ACTIVITY: Skip the images; return every entry exactly.

PROVIDED RECORDS:
=== Begin Enclosure ===

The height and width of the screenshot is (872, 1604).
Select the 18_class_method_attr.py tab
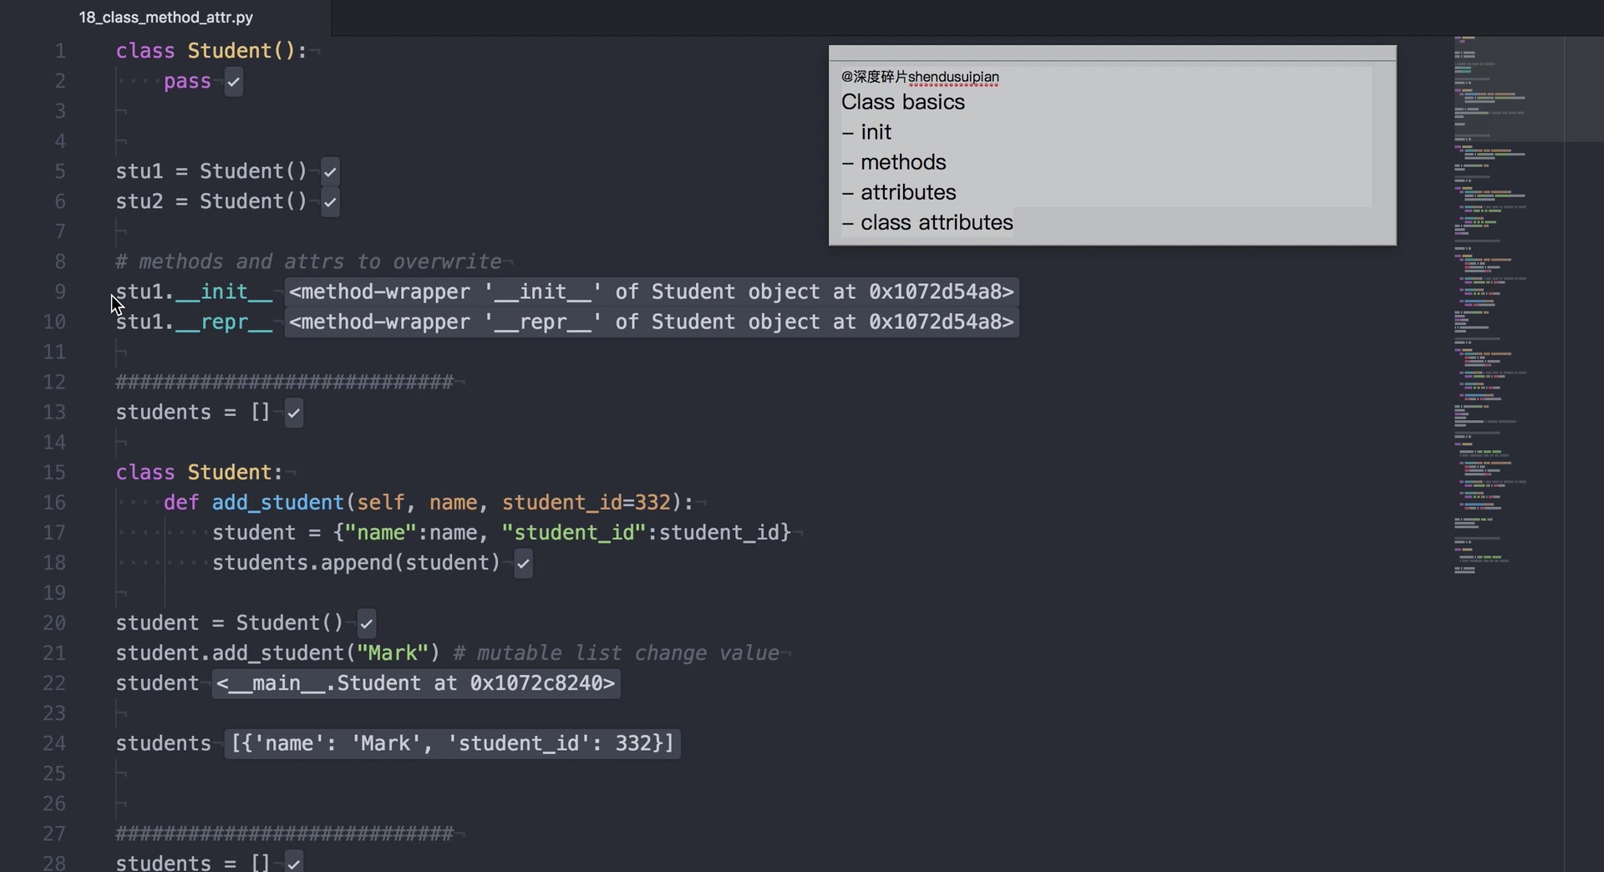(x=165, y=18)
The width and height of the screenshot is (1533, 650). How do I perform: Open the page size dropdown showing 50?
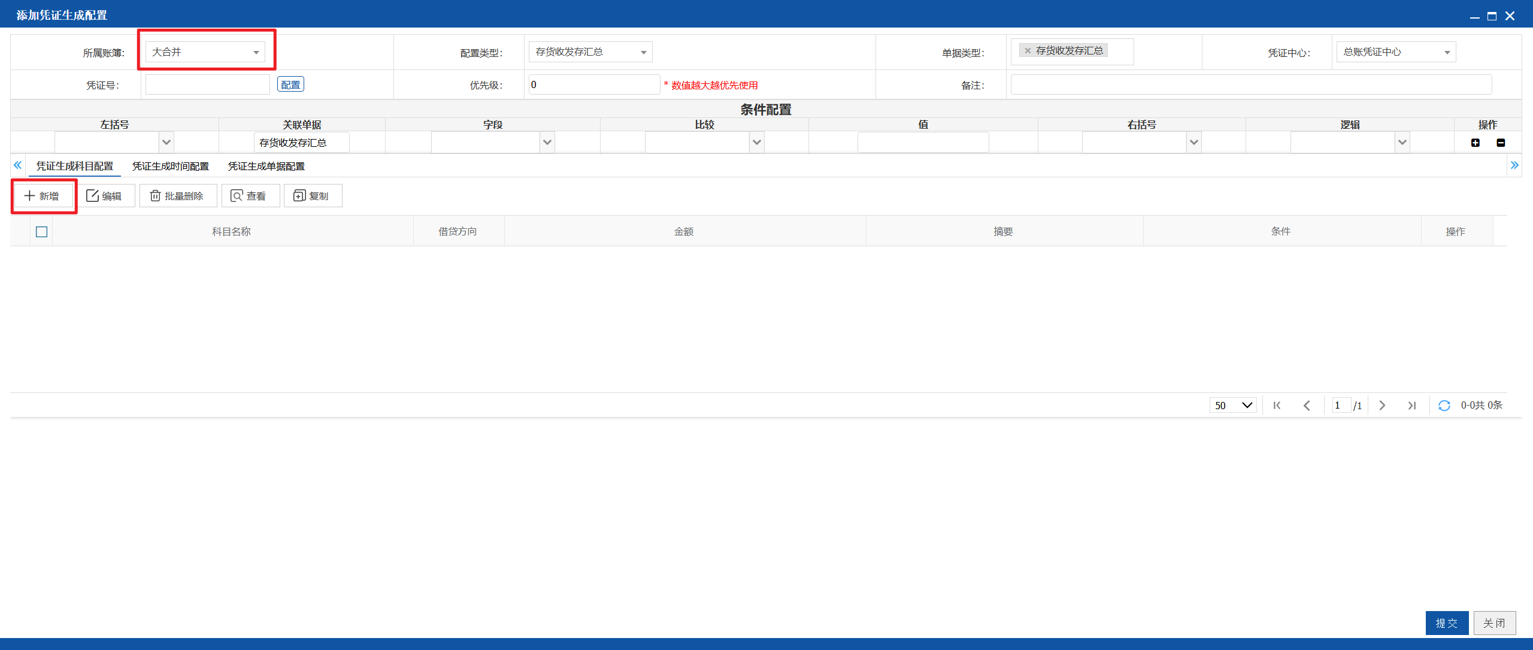[1233, 406]
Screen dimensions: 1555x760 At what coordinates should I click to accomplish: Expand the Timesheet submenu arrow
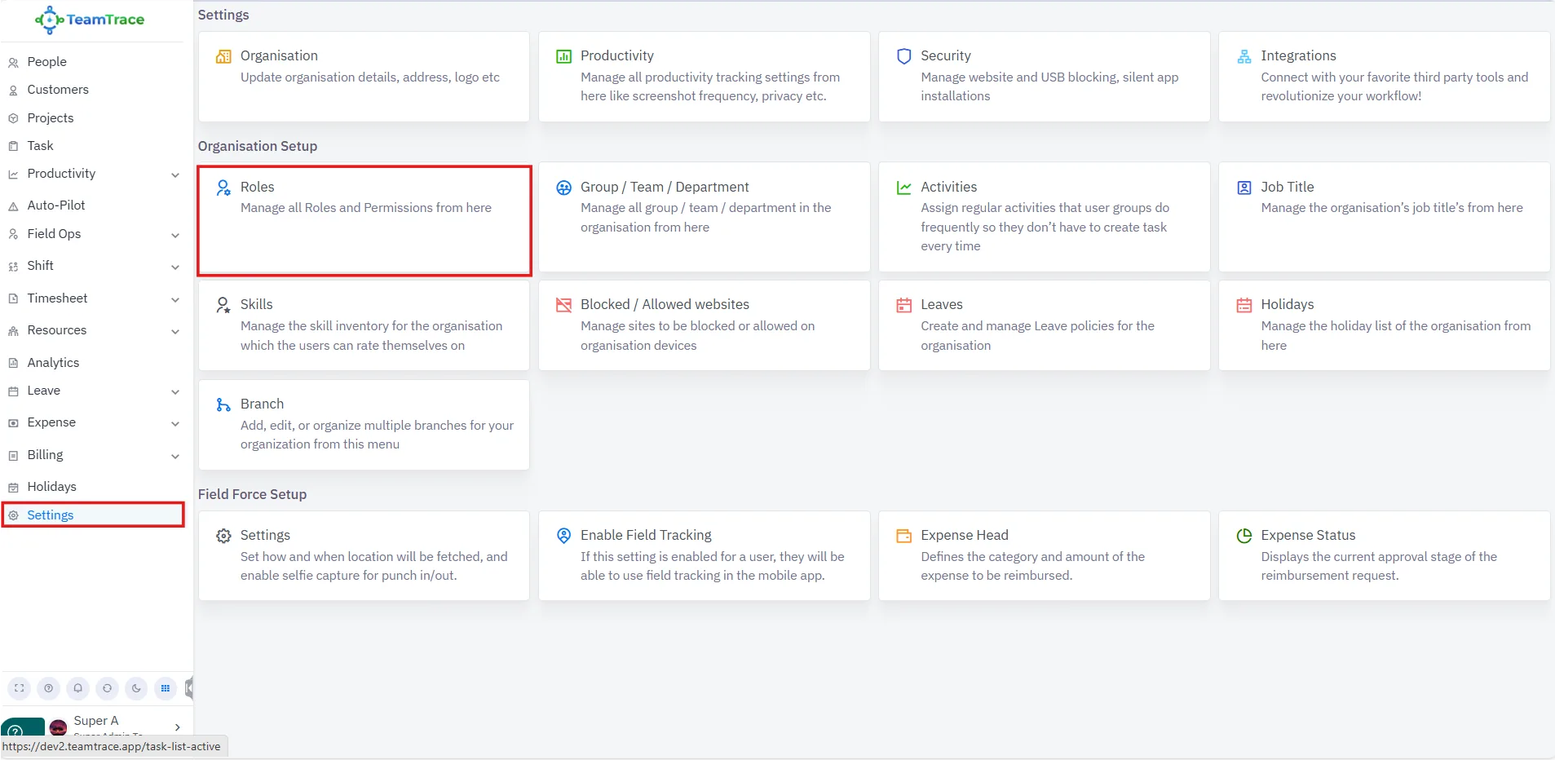175,299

=== End Enclosure ===

THE COMPLETED TASK:
The height and width of the screenshot is (872, 1604).
Select the 18_class_method_attr.py tab
(x=165, y=18)
The width and height of the screenshot is (1533, 650). How do I perform: Open the page size dropdown showing 50?
[1233, 406]
Screen dimensions: 1555x760 At what coordinates should I click to accomplish: Expand the Timesheet submenu arrow
175,299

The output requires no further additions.